El ama con el sayo de velarte, la sobrina con las calzas de velludo, y el mozo
de campo y plaza con los pantuflos y el vellorí. Todo esto en la Mancha, no ha
mucho tiempo. La ama (yo no la amo) pasaba de los cuarenta años y la sobrina no
llegaba a los veinte. Nuestra historia puede que haya acontecido hace veinte o
treinta o cuarenta años… ¡No! Cuarenta me parecen muchos. ¿Y cuántos años tenía
el mozo? No lo sé; pero, como ensillaba el caballo y manejaba la podadera, no
podía ser ni un niño ni un anciano. Para anciano ya teníamos a nuestro hidalgo,
y a su adarga, que era antigua (quizás tanto como su lanza).

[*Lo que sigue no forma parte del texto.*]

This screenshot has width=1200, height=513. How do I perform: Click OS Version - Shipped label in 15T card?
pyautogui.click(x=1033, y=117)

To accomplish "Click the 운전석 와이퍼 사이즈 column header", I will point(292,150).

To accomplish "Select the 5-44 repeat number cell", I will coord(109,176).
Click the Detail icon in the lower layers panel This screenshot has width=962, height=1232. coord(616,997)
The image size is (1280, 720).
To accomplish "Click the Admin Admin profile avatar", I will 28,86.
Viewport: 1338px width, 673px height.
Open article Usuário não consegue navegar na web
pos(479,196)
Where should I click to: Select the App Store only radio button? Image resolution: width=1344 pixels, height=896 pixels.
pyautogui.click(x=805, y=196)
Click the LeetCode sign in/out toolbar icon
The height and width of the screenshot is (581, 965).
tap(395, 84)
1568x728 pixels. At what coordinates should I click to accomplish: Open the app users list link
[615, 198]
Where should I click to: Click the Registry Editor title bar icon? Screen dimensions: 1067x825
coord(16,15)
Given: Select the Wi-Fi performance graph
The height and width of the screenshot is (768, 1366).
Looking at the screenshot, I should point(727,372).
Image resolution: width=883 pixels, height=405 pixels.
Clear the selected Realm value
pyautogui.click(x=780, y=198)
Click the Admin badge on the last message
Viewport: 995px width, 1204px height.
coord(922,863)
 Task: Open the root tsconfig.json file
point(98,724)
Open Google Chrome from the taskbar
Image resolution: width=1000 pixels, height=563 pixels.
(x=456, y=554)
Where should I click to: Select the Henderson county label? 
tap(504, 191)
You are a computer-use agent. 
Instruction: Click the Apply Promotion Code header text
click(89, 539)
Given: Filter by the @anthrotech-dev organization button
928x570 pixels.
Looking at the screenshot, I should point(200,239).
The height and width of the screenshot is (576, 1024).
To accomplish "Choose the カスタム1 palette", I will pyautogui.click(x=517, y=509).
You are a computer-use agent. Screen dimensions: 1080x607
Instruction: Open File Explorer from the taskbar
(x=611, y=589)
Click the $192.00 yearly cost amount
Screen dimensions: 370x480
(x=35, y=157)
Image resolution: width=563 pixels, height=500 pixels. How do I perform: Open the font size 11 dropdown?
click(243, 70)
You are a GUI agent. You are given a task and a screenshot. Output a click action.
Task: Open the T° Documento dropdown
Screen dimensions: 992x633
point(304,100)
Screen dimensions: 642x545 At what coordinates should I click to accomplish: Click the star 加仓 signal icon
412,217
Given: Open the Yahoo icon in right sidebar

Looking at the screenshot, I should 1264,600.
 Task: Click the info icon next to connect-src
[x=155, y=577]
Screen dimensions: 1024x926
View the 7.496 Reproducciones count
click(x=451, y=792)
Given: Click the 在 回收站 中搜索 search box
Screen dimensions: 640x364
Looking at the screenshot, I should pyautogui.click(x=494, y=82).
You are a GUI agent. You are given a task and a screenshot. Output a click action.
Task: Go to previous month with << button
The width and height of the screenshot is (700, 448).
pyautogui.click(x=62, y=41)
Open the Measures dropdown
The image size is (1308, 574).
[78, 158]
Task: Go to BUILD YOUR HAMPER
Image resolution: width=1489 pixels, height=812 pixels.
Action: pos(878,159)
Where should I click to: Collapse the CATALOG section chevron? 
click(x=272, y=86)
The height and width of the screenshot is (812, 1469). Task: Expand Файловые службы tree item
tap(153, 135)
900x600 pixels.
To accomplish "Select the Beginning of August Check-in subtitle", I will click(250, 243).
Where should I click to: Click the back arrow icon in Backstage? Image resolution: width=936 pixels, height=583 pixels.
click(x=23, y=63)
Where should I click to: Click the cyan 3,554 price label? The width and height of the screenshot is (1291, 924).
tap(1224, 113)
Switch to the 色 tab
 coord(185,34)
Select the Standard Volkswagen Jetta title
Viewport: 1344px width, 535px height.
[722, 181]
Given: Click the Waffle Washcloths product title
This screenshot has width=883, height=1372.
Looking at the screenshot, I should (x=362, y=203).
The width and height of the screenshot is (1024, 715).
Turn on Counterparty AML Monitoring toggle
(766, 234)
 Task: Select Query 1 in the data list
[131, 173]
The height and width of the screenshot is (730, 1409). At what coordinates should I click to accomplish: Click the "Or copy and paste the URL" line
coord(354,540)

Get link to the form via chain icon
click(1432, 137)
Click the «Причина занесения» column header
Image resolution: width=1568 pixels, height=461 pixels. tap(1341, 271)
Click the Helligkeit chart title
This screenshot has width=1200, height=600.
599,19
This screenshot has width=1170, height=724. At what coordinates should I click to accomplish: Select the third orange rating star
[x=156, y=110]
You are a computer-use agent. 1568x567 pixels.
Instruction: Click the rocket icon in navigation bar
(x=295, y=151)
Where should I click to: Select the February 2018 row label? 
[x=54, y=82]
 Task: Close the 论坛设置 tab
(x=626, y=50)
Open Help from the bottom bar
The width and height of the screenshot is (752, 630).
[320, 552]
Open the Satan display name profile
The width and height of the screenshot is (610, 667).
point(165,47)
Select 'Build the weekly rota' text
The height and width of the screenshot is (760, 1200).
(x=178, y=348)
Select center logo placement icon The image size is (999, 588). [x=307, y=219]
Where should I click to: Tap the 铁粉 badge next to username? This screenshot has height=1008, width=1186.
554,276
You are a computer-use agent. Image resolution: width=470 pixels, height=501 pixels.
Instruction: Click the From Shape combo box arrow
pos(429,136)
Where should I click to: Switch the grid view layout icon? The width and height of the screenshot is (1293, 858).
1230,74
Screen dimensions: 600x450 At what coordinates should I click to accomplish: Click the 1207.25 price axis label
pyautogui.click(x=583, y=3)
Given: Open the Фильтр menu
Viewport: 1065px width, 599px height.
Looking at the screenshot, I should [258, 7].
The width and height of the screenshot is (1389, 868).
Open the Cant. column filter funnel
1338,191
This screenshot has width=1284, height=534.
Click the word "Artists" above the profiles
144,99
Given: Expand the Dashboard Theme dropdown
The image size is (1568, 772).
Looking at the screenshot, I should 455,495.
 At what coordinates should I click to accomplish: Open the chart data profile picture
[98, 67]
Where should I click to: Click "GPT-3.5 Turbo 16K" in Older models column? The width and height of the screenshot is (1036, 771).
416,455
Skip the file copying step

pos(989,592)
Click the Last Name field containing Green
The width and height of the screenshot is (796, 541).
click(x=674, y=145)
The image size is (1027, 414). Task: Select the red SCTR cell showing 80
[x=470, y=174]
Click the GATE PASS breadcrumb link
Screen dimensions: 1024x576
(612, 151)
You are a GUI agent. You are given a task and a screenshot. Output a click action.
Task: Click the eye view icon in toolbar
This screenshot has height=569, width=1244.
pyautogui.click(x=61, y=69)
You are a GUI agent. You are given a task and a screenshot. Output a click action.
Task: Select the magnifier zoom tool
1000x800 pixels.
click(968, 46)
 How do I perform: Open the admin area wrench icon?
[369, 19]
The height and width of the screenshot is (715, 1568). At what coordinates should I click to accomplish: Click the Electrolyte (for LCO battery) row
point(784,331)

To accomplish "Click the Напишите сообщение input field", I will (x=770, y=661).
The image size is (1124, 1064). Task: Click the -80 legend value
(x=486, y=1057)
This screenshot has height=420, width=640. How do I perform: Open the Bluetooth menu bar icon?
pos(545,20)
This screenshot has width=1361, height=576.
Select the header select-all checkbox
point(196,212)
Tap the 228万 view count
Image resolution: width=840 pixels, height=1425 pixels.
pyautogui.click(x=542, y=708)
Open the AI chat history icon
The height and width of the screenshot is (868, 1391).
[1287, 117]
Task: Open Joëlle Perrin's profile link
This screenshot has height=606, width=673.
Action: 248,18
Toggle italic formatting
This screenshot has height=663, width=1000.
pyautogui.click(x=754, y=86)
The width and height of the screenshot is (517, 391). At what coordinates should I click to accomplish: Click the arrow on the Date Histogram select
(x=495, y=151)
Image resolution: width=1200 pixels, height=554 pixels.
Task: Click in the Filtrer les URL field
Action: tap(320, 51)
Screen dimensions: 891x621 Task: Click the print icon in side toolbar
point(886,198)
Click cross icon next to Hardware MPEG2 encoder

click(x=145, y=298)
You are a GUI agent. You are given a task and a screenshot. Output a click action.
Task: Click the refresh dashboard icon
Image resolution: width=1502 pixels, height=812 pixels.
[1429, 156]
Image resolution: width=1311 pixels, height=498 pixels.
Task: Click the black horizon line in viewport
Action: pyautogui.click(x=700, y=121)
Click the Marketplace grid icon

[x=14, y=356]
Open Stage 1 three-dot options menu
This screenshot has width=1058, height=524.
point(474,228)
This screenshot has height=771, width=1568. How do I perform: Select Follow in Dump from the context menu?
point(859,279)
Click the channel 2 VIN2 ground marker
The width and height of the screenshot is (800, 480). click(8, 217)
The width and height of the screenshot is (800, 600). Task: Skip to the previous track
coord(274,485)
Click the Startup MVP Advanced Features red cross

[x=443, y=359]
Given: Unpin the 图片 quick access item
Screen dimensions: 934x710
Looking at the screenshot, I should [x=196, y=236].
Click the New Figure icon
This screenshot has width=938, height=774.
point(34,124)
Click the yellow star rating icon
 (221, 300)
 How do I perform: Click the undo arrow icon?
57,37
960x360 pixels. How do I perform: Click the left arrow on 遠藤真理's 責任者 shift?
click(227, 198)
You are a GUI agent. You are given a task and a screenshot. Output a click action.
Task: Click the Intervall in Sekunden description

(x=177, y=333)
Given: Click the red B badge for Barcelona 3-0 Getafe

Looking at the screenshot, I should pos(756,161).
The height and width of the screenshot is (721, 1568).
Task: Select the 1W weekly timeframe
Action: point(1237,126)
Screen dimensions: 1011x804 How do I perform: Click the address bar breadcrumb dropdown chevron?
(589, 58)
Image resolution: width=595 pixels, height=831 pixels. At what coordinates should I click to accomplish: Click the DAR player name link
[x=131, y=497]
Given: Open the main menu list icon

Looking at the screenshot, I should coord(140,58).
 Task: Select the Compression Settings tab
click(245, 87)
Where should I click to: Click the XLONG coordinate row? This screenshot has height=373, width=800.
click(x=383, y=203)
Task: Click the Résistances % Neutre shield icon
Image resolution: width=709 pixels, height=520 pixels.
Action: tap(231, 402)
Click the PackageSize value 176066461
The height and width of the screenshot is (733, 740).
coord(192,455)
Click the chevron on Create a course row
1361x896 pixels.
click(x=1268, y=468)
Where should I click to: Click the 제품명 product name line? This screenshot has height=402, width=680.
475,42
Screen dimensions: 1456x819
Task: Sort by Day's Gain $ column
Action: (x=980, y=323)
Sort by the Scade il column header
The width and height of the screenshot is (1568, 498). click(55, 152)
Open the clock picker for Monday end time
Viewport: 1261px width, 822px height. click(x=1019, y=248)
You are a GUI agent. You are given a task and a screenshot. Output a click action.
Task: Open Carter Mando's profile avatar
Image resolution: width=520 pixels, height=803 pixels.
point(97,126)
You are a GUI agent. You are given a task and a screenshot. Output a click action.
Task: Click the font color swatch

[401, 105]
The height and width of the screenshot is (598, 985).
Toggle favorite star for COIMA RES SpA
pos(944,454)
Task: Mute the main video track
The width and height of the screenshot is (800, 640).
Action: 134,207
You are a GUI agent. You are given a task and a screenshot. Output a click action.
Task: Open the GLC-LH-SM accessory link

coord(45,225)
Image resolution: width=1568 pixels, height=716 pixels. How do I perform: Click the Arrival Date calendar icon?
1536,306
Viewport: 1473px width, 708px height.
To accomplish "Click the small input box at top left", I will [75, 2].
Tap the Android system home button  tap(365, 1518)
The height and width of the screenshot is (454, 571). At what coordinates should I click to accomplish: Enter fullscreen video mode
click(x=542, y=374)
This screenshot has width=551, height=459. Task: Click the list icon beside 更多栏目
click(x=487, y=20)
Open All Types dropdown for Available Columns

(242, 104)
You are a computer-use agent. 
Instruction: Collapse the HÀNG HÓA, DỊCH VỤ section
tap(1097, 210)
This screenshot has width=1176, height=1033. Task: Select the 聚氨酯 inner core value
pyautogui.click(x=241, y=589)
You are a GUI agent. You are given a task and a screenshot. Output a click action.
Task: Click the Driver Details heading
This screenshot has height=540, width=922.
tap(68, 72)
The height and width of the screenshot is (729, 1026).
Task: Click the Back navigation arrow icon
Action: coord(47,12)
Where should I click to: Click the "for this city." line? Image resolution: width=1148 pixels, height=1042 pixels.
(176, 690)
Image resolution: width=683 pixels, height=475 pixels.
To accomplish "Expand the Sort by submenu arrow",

»El hidalgo andaba alrededor de los cincuenta años
(más que la ama a la que yo no amo y menos que la sobrina), pero no fue ese el
tiempo que tuvo la mancha en su lugar, porque no había tal mancha. Aunque era
de complexión recia, estaba seco (no por falta de agua, sino porque no estaba
gordo, aunque la Mancha está bastante seca si lo comparamos con otros puntos de
la geografía). Ni el cuerpo ni el rostro tenían demasiada carne (humana, no de rocín,
ni de galgo, ni de vaca ni de carnero o de palomino). Madrugaba y cazaba. Le
gustaba mucho cazar, pero no siempre que madrugaba cazaba. Y cazaba en la
Mancha, no manchas, sino animales. Y el galgo corredor —que es un animal— lo
empleaba para cazar (animales), y de fijo que cazaba mucho, pero que no le
gustaba madrugar, a diferencia del hidalgo. Y lo que cazaba iría a la olla y al
salpicón, junto a la vaca… o no, y estoy suponiendo mucho, y lo comía aparte…
O, si solamente cazaba palominos, los comería los domingos. Pero, en este
último caso, ¿por qué no criar palominos? Así no tendría que cazarlos.
»Llamaban al hidalgo "Quijada" o "Quesada". Lo primero es el hueso en que están encajados los dientes y las muelas, lo segundo es un pastel de queso. ¿Quiénes lo llamaban así? Los autores que han informado del caso. ¿Por qué os lo cuento? Porque parece gracioso. «Quijada» se parece a «quesada» si se escribe como en el Siglo de Oro (quixana), y quizás os figuréis que moviendo las quixadas, los autores que han informado del caso comían muchas quesadas. No acertaría a decíroslo, porque sobre ello no me he informado. De hecho, no he encontrado información; solamente conjeturas verosímiles sobre cómo se llamaba, aunque no es muy importante. Se llamaba "Quijana", que es una mezcla de "quijada" con "quesada", de hueso con queso, de lo duro con lo blando; pero no comáis queso con hueso porque perderéis los dientes y las muelas y acabaréis en la mortaja con calzas (o con vellorí de lo más fino, que no se le parece, pero que puede incluirse en las ropas del difunto). Y lo del nombre o sobrenombre no importa, porque lo importante es la historia que transcurrió hace años en un lugar de la Mancha de cuyo nombre no quiero acordarme, pero sin querer faltar a la verdad en la narración. Me acordaré de lo que quiera, siempre que sea cierto».
¿Hasta dónde sería capaz de leer el amable lector un libro tres o cuatro veces mayor que El Quijote original, pero compuesto con este estilo?
Para hacerse una idea, puede empezar por la novela Tiempo de silencio, publicada en 1962 por el español Luis Martín Santos.